Now r2c1 is from {24}, so r8c9 can't be from {24}, must be 7.
Now r8c2 is from {24}, so r2c8 can't be from {24}, must be 8.
Now r8c8 is from {24}, so r2c2 can't be from {24}, must be 7.
Thus r2c14=[42], and we can confirm the pairings are [2-8|4-7].
Hence r8c268=[284].

All naked singles from here.

udosuk

Posts: 2698
Joined: 17 July 2005

udosuk Spot on, identical walkthough to mine. Glad my clues made sense. I struggled to come up with a smaller set in vain. Hope you enjoyed it.
Incidentally the solvers without Merlin's vision are playing with 1,3 and 6 here at the moment.
Glyn

Posts: 357
Joined: 26 April 2007

Unreasonable optimism. I can be 95% sure (with all due respect to other fellow members here) that if I didn't reply the solution above this thread would be unvisited for weeks and then sink to invisibility.
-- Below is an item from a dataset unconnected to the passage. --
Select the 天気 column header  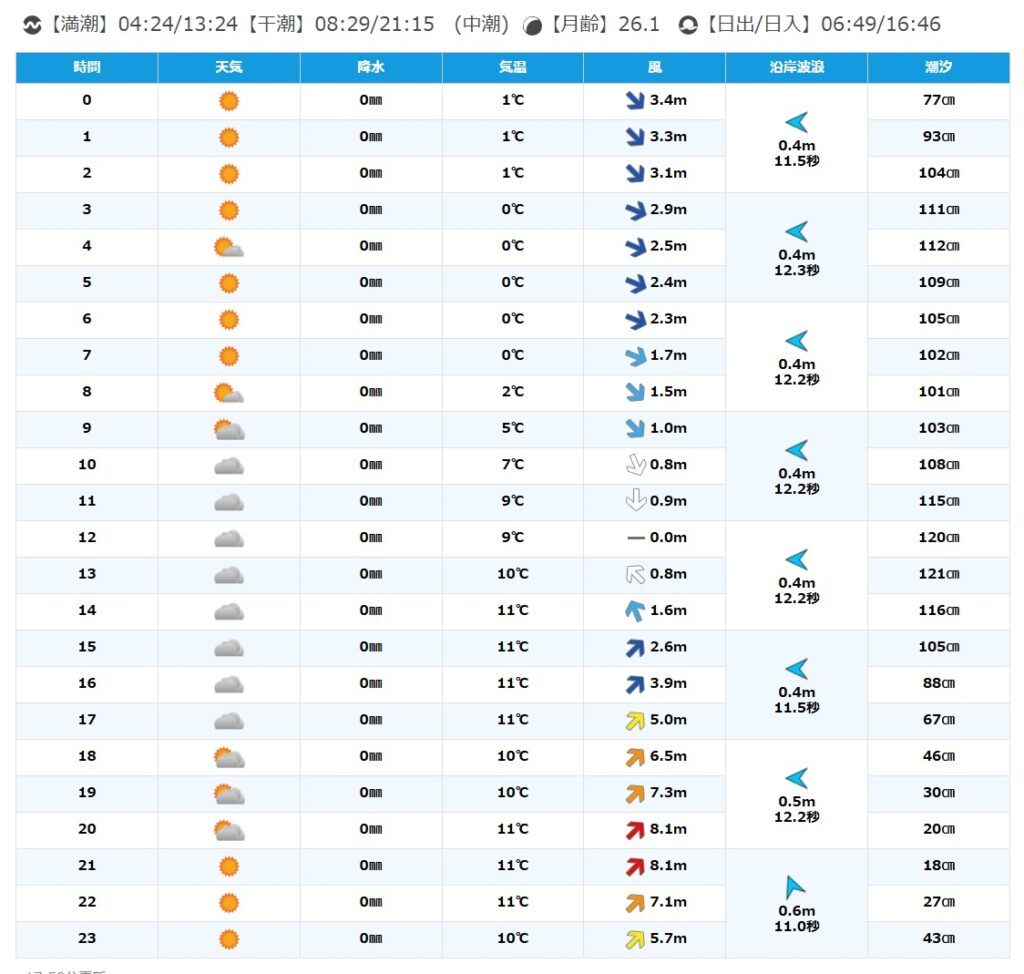coord(228,67)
Your clues only "made sense" to a very exclusive group of people with the following attributes:

1. being enthusiastic about cracking riddles (e.g. participating in those riddle threads in the Off-topic sub-forum)

2. being competent in solving hard Sudoku puzzles

3. having a good understanding of the concept of automorphism (or symmetry) in Sudoku puzzles

4. having a reasonable high level of the English language

At the moment the only people I know of having all these 4 attributes are RW, you and me. eleven should have attributes 2-4 but I'm not too sure about attribute 1. RW, though, is probably not that actively participating these days.
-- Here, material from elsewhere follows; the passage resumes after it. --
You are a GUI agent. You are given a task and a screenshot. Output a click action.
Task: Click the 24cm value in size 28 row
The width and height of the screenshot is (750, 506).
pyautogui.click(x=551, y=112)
Don't hold too much hope for your other riddle (Tungston Rod) though, IMO it's way too vague to raise much interest for anyone.

Glyn wrote:Hope you enjoyed it.

Considering it dragged me out from semi-retirement mode to come back posting something, very impressive enjoyment level.
udosuk

Posts: 2698
Joined: 17 July 2005

udosuk I realized the target audience was small on this one, the main worry was you not spotting it.
BTW Tungston Rod reminds of the that other rod problem that kept us amused elsewhere,
Glyn

Posts: 357
Joined: 26 April 2007

Glyn wrote:BTW Tungston Rod reminds of the that other rod problem that kept us amused elsewhere,

Is that supposed to be a hint? I guess I'll have to probe you a bit more later...
udosuk

Posts: 2698
Joined: 17 July 2005

No Matt the hint is in the appropriate thread.
Glyn

Posts: 357
Joined: 26 April 2007

Hi Glyn
Glyn wrote:Incidentally the solvers without Merlin's vision are playing with 1,3 and 6 at the moment.

You should say "players" except for Allan solver/method.

BTW, I tried to catch your point, This is another world. I was highly interested after Mauricio recent publication in "hardest puzzles" and I thought I would find something at the same level of difficulty.

I did not catch the first word in udosuk detailed explanation.

udosuk wrote:Your clues only "made sense" to a very exclusive group of people with the following attributes:

1. being enthusiastic about cracking riddles (e.g. participating in those riddle threads in the Off-topic sub-forum)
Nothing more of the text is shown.